» Task description
Recast the records as a JSON list of strings, one string per line, starting with the line that contains "You are a computer-use agent. 670x1191" and going on through the end of the records. Leave out blank lines and the pictures.

Stored items from a collection
- - -
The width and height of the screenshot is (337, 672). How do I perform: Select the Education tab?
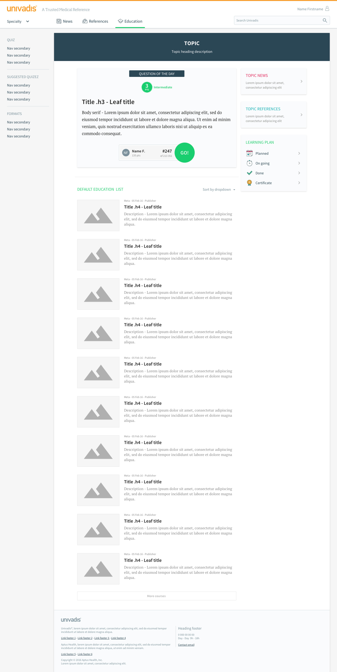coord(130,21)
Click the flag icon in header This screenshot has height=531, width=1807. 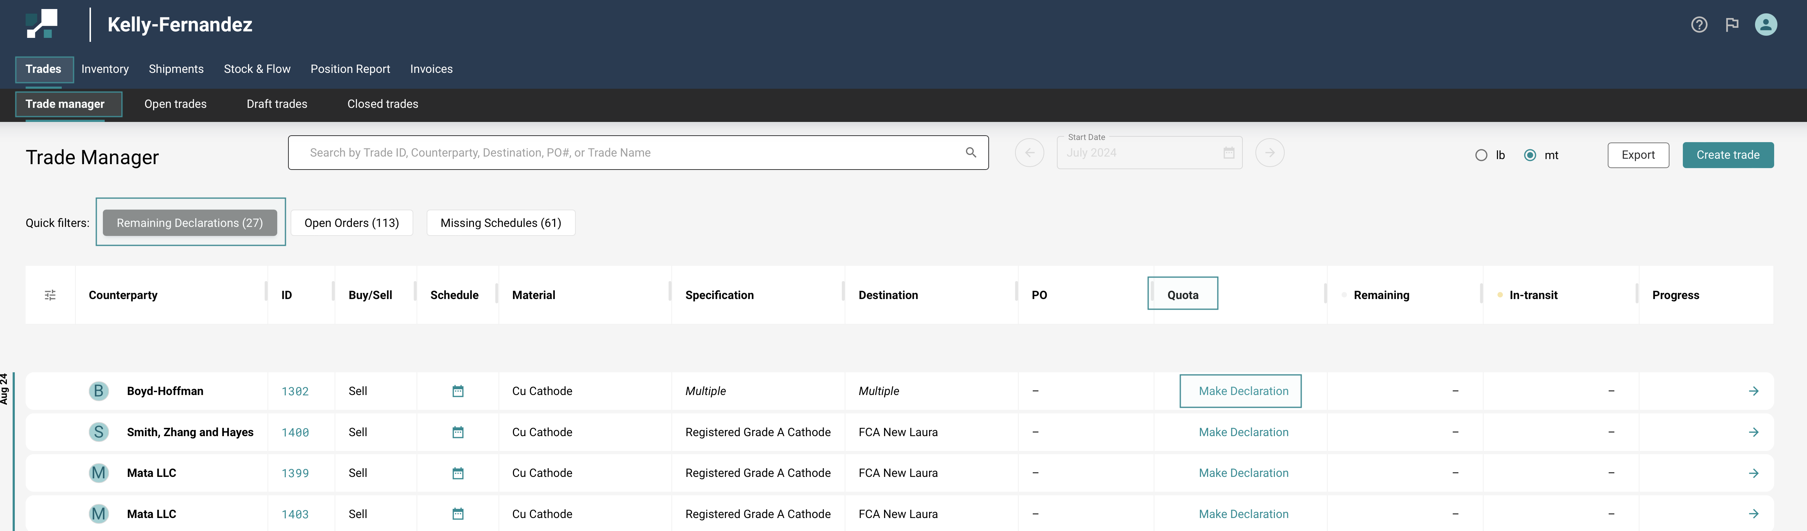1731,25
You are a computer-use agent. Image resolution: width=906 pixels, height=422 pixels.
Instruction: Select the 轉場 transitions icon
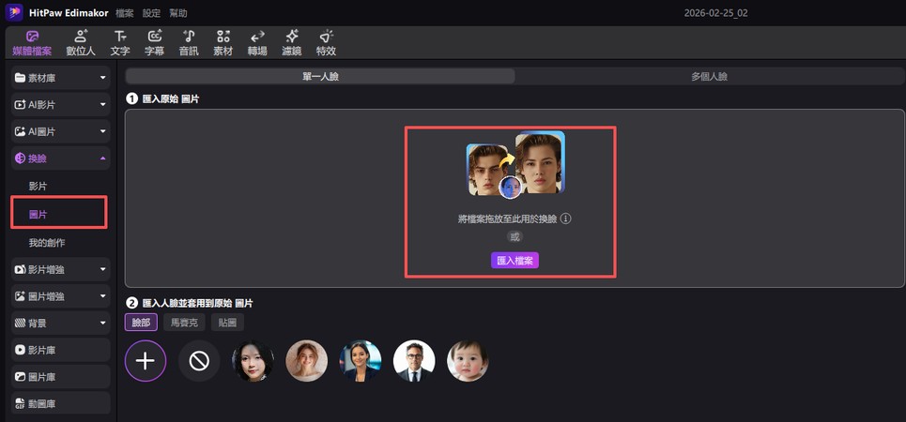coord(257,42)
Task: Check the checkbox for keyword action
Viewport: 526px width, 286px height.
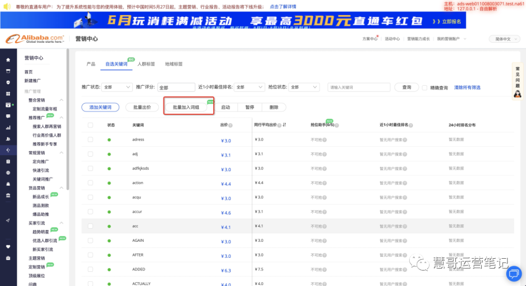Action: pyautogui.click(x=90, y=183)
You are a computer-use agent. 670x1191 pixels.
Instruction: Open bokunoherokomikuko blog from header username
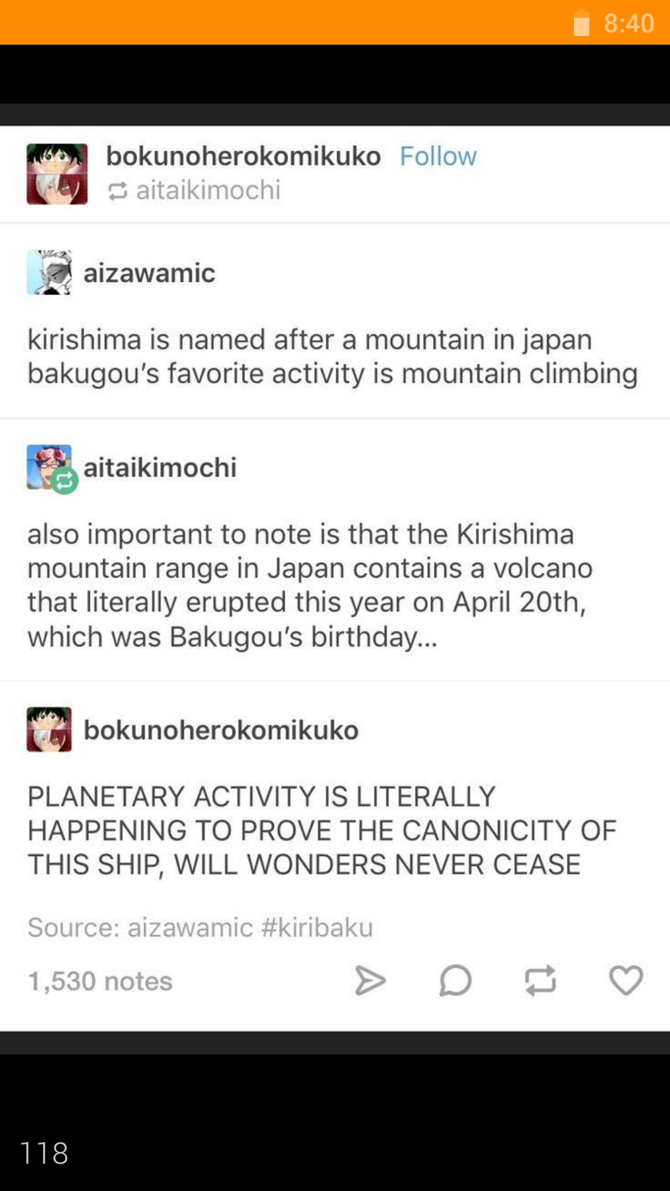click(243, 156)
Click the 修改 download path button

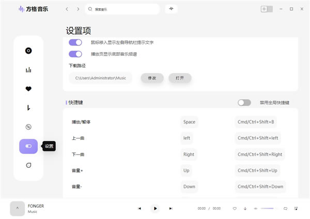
- - -
» The answer
[
  "You are a computer-use agent. 670x1191 pixels.",
  "Instruction: Open bokunoherokomikuko blog from header username",
  "click(243, 156)",
  "Click the 修改 download path button"
]